Excerpted records:

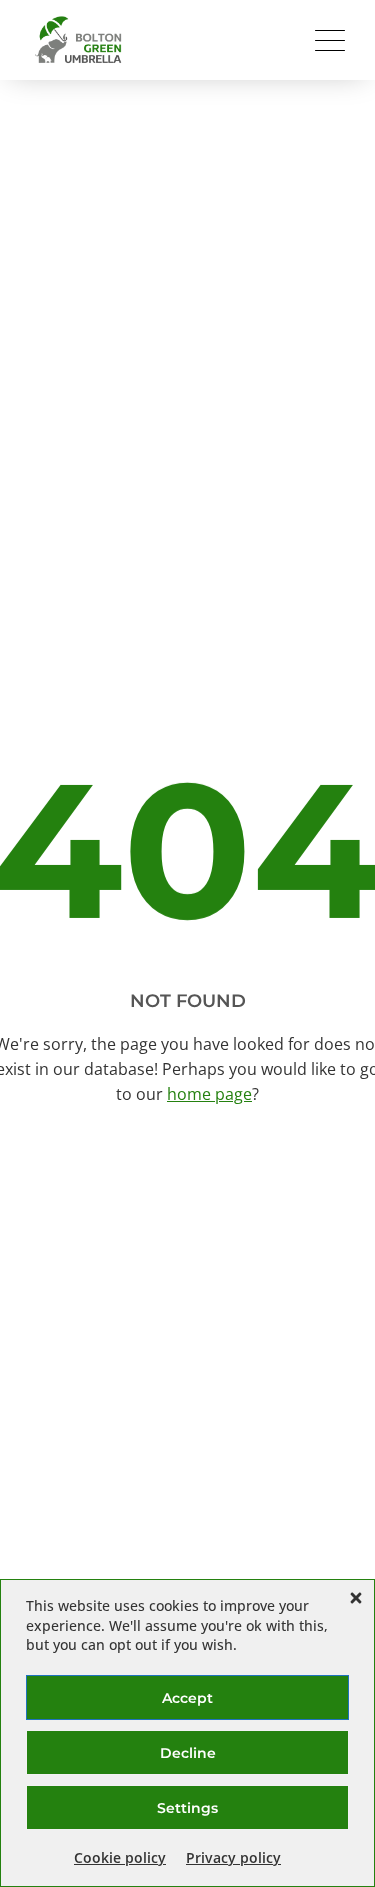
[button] (356, 1598)
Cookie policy (120, 1857)
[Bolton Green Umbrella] (79, 40)
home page (209, 1094)
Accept (187, 1698)
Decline (188, 1753)
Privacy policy (233, 1857)
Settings (187, 1808)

Brief:
Return the data exactly as it stands, minus the pictures.

Output of the exercise:
[button] (356, 1598)
Cookie policy (120, 1857)
[Bolton Green Umbrella] (79, 40)
home page (209, 1094)
Accept (187, 1698)
Decline (188, 1753)
Privacy policy (233, 1857)
Settings (187, 1808)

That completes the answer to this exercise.